やさしい温度
激しすぎる感情と身に過ぎる力は到底幼い少年に御しきれるものではなく、兄は常にからだに無数の傷を負っていた。
その異常性は幼い心を蝕んだろう。
凶悪なまでの破壊衝動、自らが壊れて動けなくなるまで箍の外れた獣は止まらない。
「かすか、おれはきちがいなのかな」
いつだったか兄が潰れたパン屋の前でひとりごとのように吐き捨てた言葉を覚えている。
包帯とギプスだらけの細い体は夕日を浴びて真っ赤だった。
うつむいた両目は見ることができなかったが、それも真っ赤だったのかもしれない。
ただ俺にわかったことは、地面をしっかりと踏みしめる兄の両足も、だらりと垂れた両腕も、儚げに震えてなどいなかったということだけだ。
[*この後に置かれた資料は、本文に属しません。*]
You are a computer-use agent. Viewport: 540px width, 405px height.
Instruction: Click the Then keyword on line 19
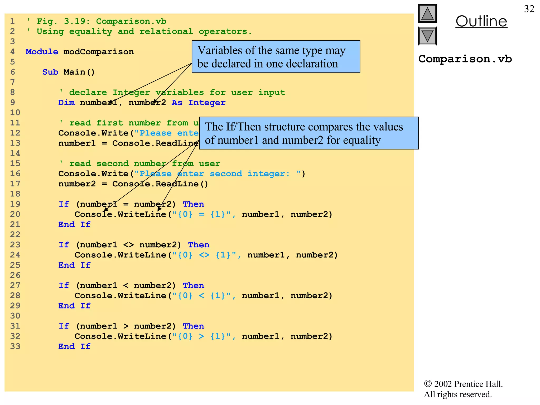[x=193, y=204]
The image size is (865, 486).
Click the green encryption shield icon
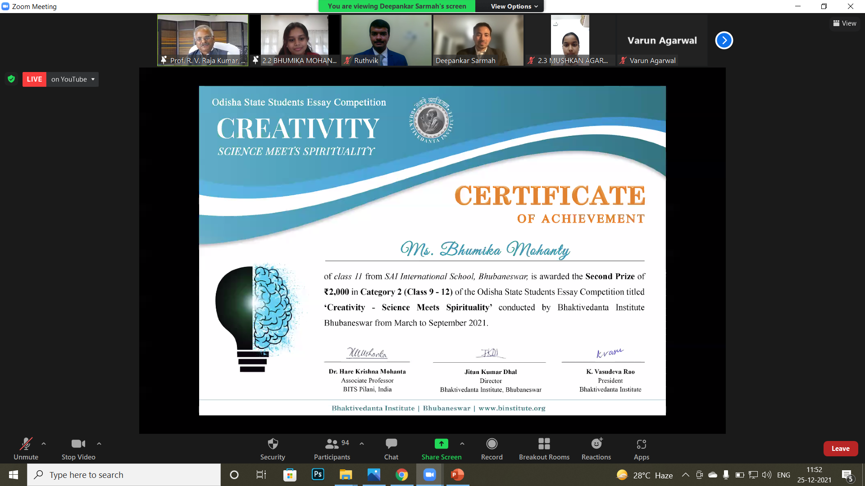click(11, 79)

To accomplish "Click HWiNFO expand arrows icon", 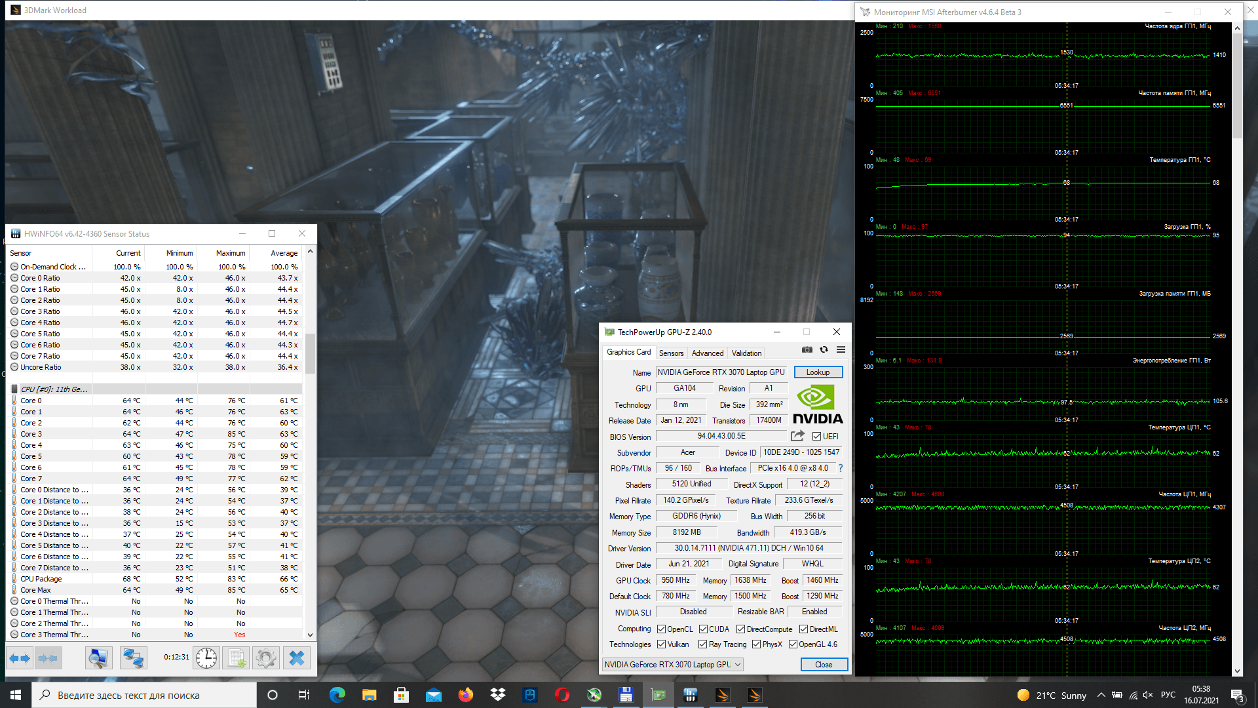I will point(20,658).
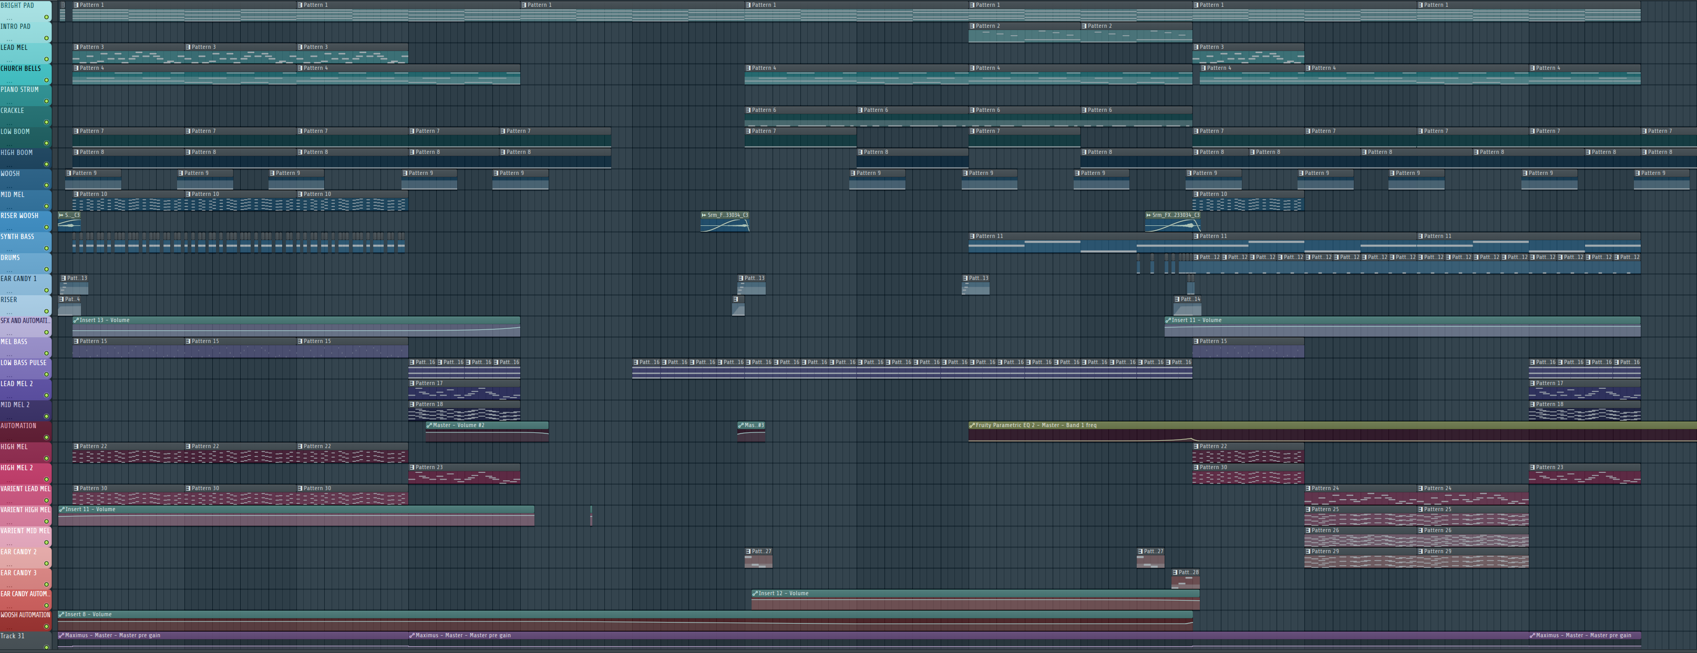Image resolution: width=1697 pixels, height=653 pixels.
Task: Open clip menu icon of Patt..28 clip
Action: (1175, 573)
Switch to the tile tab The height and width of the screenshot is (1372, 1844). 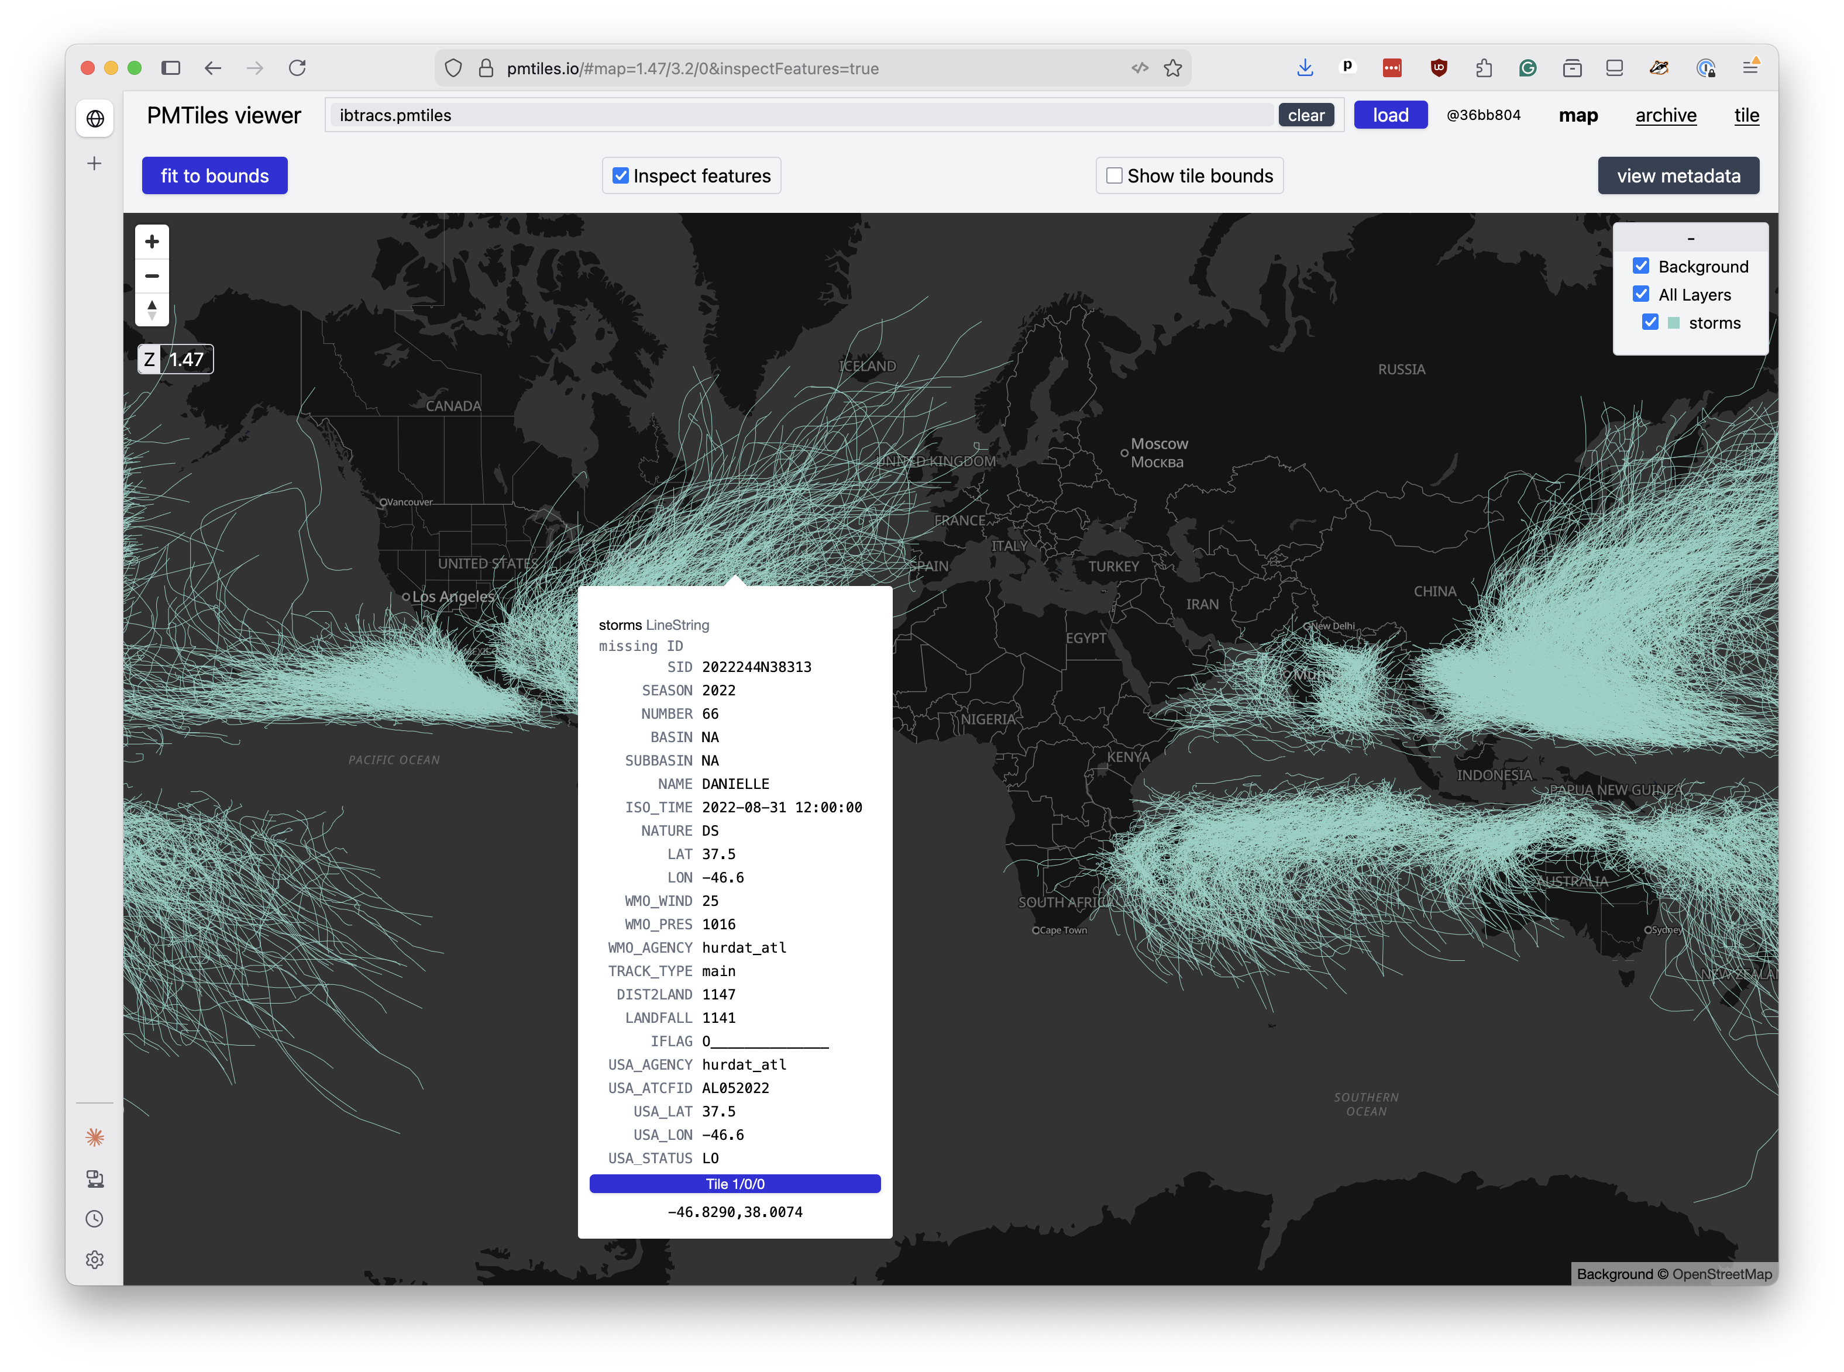click(x=1746, y=115)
何より強くて、よわい人。兄が時折剥き出すやわい部分を見るたびに、俺のこころは静かに静かに音もなく、少しずつ閉じるように凪いでいった。
ねえ兄さん、俺は兄さんがきちがいでも、どれだけあばれてもいつだって凪いでいるよ。
いつだって凪いだまま、兄さんのそばにいるよ。
俺が黙って兄の手を握ると、兄は一度だけびくりと細い肩を震わせた。
壊れ物を見るような目で俺を見下ろした兄は、不器用に笑ってそっとやさしくやさしく、おっかなびっくり指先を握り返してきた。